Songs of Edith Piaf, Kurt Weill, Hanna Eisler, Astor Piazzolla, Chava Albertstein, and Jacques Brel: Elle fréquentait la rue Pigalle – L’Accordéoniste – Surabaya Johnny – Die Moritat von Mackie Messer – Der Graben – Uber den Selbstmord – Die Ballade vom Wasserrad – La última grela – Oblivion – Yo soy Maria – Temnaya Noch – Ikh shtey unter a Bokserboym – Stiller Abend – Ne me quitte pas
Ute Lemper (vocals), Stefan Malzew (piano, accordion, clarinet), Vogler Quartet: Tim Vogler (violin), Frank Reinecke (violin), Stefan Fehlandt (viola), Stephan Forck (cello)
Recorded at the Konzertkirche, Neubrandenburg – 60’14
ArkivMusic – 30009 Booklet in English, Lyrics in original language with English translations.
“Paris Days Berlin Nights”, the newly recorded recital by the distinguished chanteuse Ute Lemper and the Vogler Quartet, might be described as a songbook of the Weimar era. It is a veritable excursion in an ethnic time machine, via Europe and Argentina, through love, war, and despair into the decadent cabaret world of the Post WWII era.

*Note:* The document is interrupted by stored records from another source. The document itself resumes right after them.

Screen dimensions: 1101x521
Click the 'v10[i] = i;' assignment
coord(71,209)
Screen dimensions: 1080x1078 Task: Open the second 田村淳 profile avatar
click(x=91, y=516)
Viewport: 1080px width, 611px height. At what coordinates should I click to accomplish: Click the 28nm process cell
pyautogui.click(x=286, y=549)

There is no one who can evoke the spirit of this era better than Ute Lemper. She has been the reigning Queen of Cabaret for more than a quarter century now. Hearing her sing in this moving recording instantly conjures the specters of Edith Piaf, Marlene Dietrich, and Lotte Lenya. What is especially nice about her performance is that she does not try to reinvent these songs or interpret them with some modern light thrown on them. Ms. Lemper preserves the original style of this repertoire in an authentic presentation. If I may make the comparison, she approaches these songs in much the same way as Elizabeth Schwarzkopf might sing the songs of Franz Lehar or Robert Stolz. In other words she has respect for the music and the composer, and sings these songs as they were intended to be sung.

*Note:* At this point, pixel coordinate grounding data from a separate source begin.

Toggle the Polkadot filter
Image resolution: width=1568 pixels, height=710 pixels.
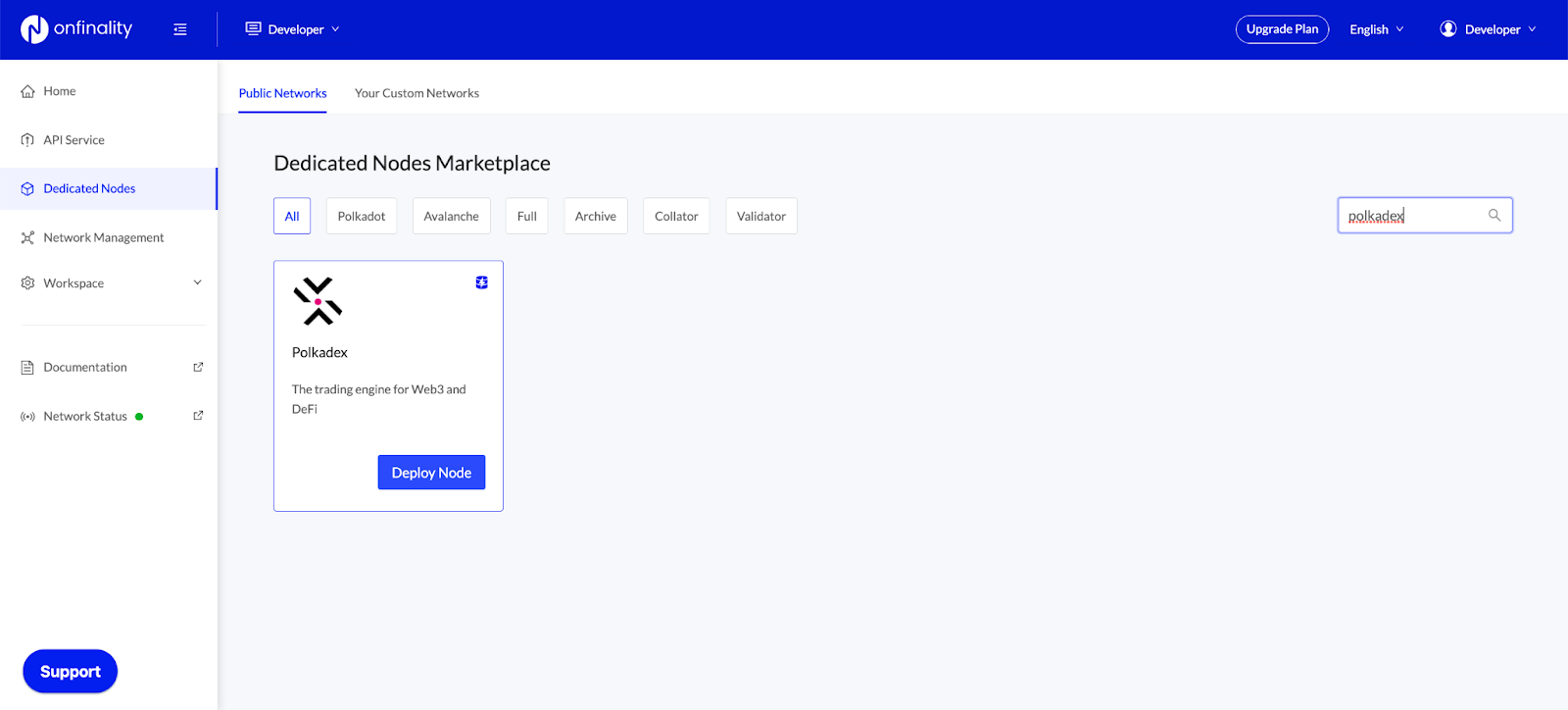coord(362,217)
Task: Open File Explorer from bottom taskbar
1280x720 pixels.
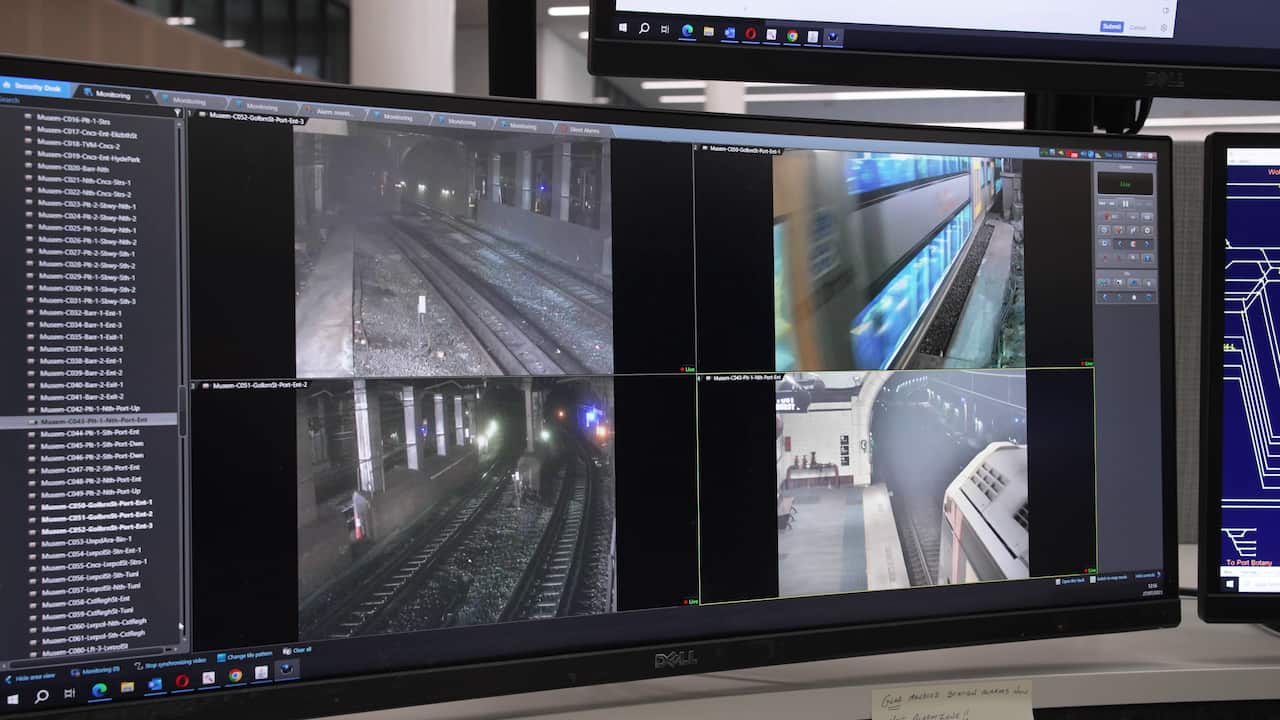Action: click(127, 688)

There is a sparkle of champagne and the lilt of a Parisian Waltz as she whirls through L’Accordéoniste. There is a soupçon of nostalgia infused into Elle fréquentait la rue Pigalle, both of these songs made famous by Edith Piaf. She rebukes the roguish sailor in Kurt Weill’s Surabaya Johnny from the musical HAPPY END with bitter remorse and irony, and a wonderful nastiness in her voice when she delivers the line “…and take that pipe out of your mouth…you dog!”

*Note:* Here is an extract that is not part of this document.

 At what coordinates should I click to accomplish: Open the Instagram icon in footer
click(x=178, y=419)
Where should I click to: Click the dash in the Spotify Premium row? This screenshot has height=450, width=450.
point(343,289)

Ms. Lemper certainly knows her way around an Argentine tango. There is a great deal of Latin flavor in two songs by Astor Piazzolla. And in a third tango, Oblivion, Ms. Lemper has actually collaborated with Mr. Piazzolla by writing the lyrics herself.
The Jewish Kabarett songs are probably unfamiliar to most listeners. Temnaya Noch (In the Dark Night) by composer Nikita Bogolovsky, sung in Russian, is a war time lullaby, and Ikh shtey unter a Bokserboym (I Stand Beneath a Carob Tree), by the Polish born Israeli composer Chava Albertstein, is sung in the Yiddish dialect. These are marvelous songs, and they add a completely different layer of color and atmosphere to the collection.
Ute Lemper concludes the program with a very moving and romantic song by the late Belgian composer Jacques Brel, who will forever be remembered in the United States from the 1968 off-Broadway revue JACQUES BREL IS ALIVE AND WELL AND LIVING IN PARIS. I do not know this song nor do I remember it as being part of that revue. Ms. Lemper does her finest work in this piece. She gives a heart wrenching account of a distraught lover, who over and over again desperately implores him to Ne me quitte pas (Do not leave me). It sings of a forlorn and hopeless affair that the French seem to understand all too well.
The superb arrangements of all of the songs on this album were tastefully and stylishly done by Stefan Malzew. He employs a lot of instrumental color and musical tradition. He is obviously very sensitive to what Ute Lemper is searching for in this music. He adds contrast and counterpoint to the strings by playing the clarinet, piano, and accordion parts himself, and he plays these instruments very well indeed. The Vogler Quartet is also a happy choice to play the accompaniments. They are well in tune with the project, and provide that special sound which accurately evokes the required cabaret sonority. Speaking of herself and the members of the Vogler Quartet, Ms. Lemper says: “We are all the same generation of Germans. They are from the East and I am from the West, but still, I would definitely say we meet in the middle.” I can only concur with that assessment!